(Records from a pointing dataset)
____
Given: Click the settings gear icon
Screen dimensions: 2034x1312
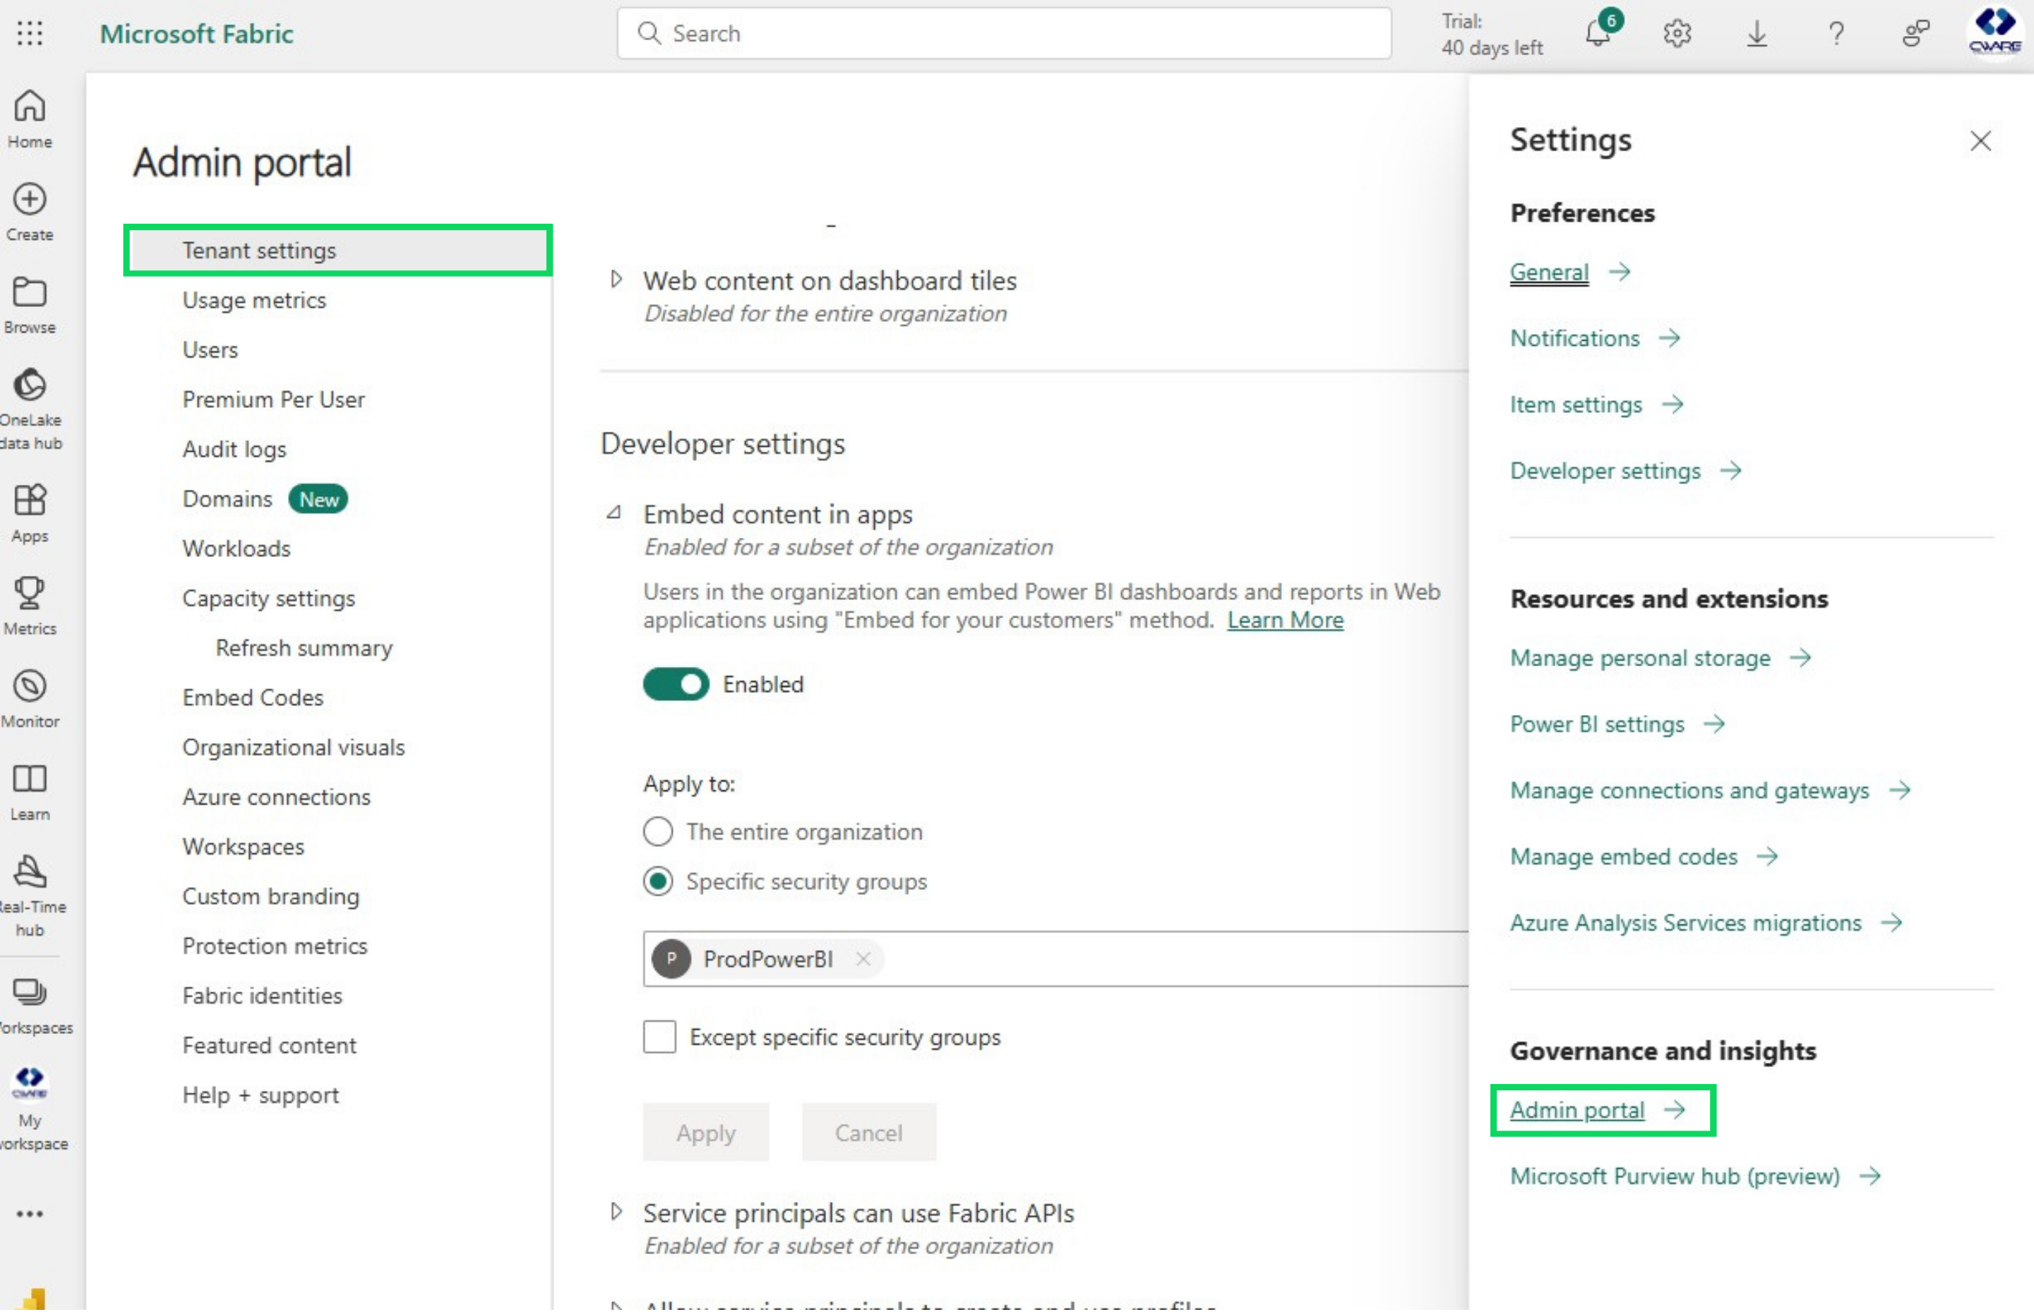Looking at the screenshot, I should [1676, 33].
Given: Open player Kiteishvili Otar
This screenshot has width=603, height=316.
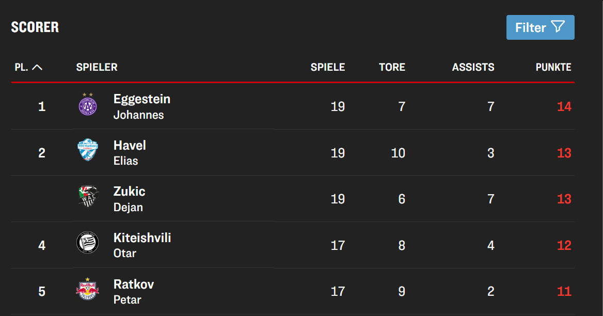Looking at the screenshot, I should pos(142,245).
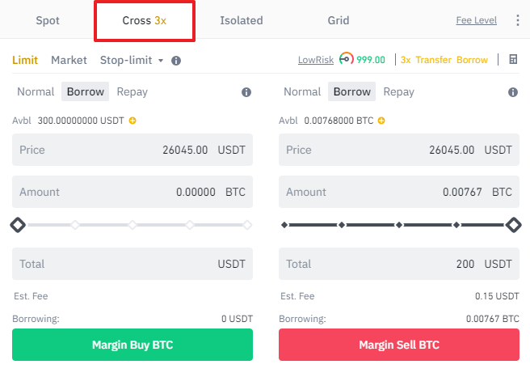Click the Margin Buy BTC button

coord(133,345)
____
GOAL OF THE EXERCISE » Reproduce every line of the records word for word, but leave out the pictures.

TASK OUTPUT »
Given: Click the settings gear icon
Screen dimensions: 2034x1312
Looking at the screenshot, I should [1676, 33].
Given: Open player Kiteishvili Otar
This screenshot has width=603, height=316.
Looking at the screenshot, I should pos(142,245).
Click the Margin Buy BTC button

coord(133,345)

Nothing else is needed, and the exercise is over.